Security companies have observed a huge increase in the number of hacking attempts, most of them carried out with limited effect by 'script kiddies' with little experience.
The number of serious hacking attacks remains stable, according to security experts. Most script kiddies, meanwhile, lack the ability to undertake complex attacks and instead use automated hacking tools.

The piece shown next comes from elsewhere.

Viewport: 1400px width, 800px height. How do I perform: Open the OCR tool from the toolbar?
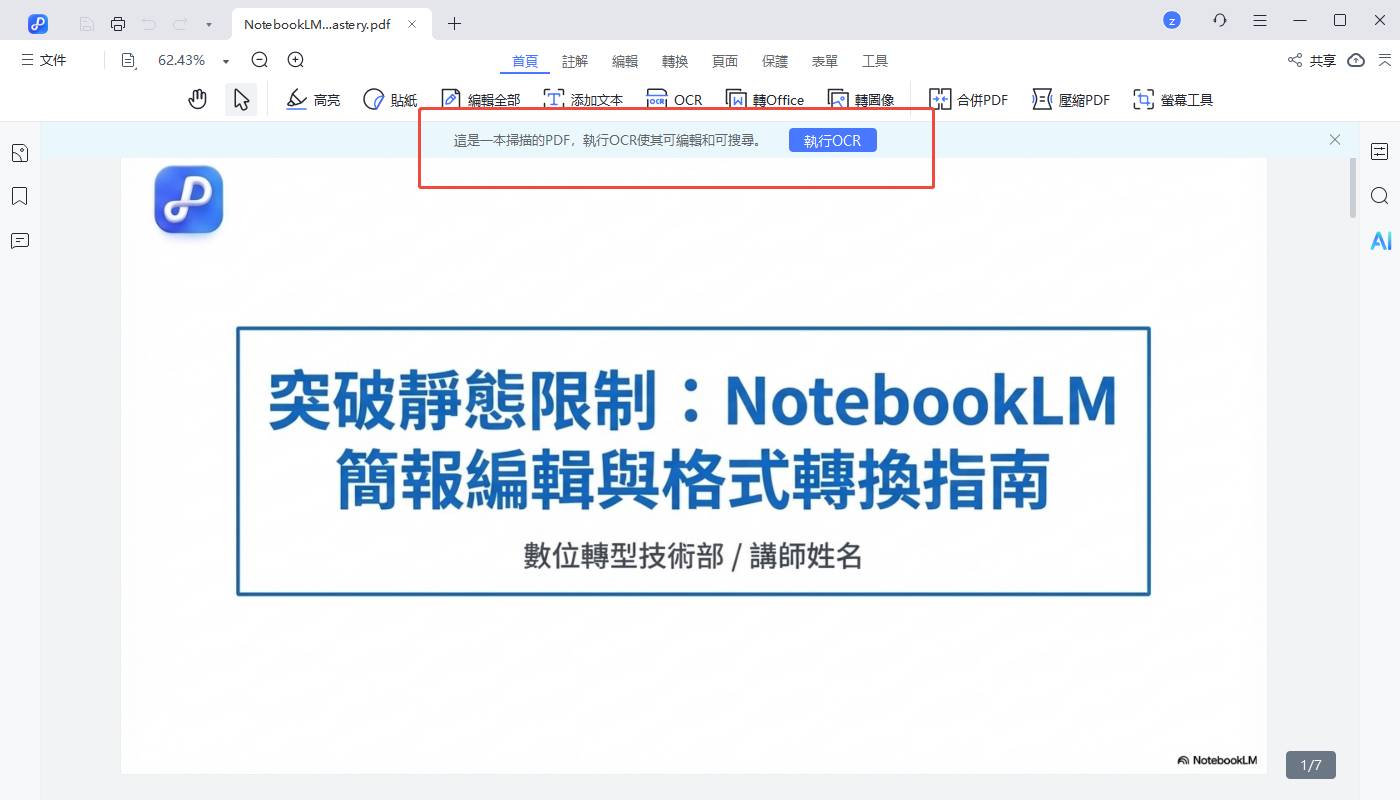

"The bulk of the stuff we're seeing is kids downloading tools into their dorms and seeing what they do," said Joe Magee, chief security officer of security company Top Layer.
"While they're annoying, script kiddies shouldn't be a serious threat to companies with an effective security policy. They certainly aren't skilled in coding or social engineering, the two most dangerous hacking skills."
Neil Barrett, technical director of Information Risk Mananagment, agreed that the number of individuals posing a real danger to IT systems was low.
"There's certainly been a huge increase in the number of script kiddie attacks," he said.
"However, once you exclude them there's a small cadre of experts who are creating hacking tools and another small group using them for financial gain, with very little crossover between the two," he said.
The Far East, he added, is taking over from Eastern Europe as the hotbed of criminal hackers.
Many recent viruses and hacking tools have come from the Far East, although many former communist states still produce a lot of hacking tools.
A report last week from antivirus vendor Symantec found that corporate servers receive an average of 30 attacks a week.
However, up to 85 per cent of all computer 'attacks' are little more than basic port scans performed by automated tools.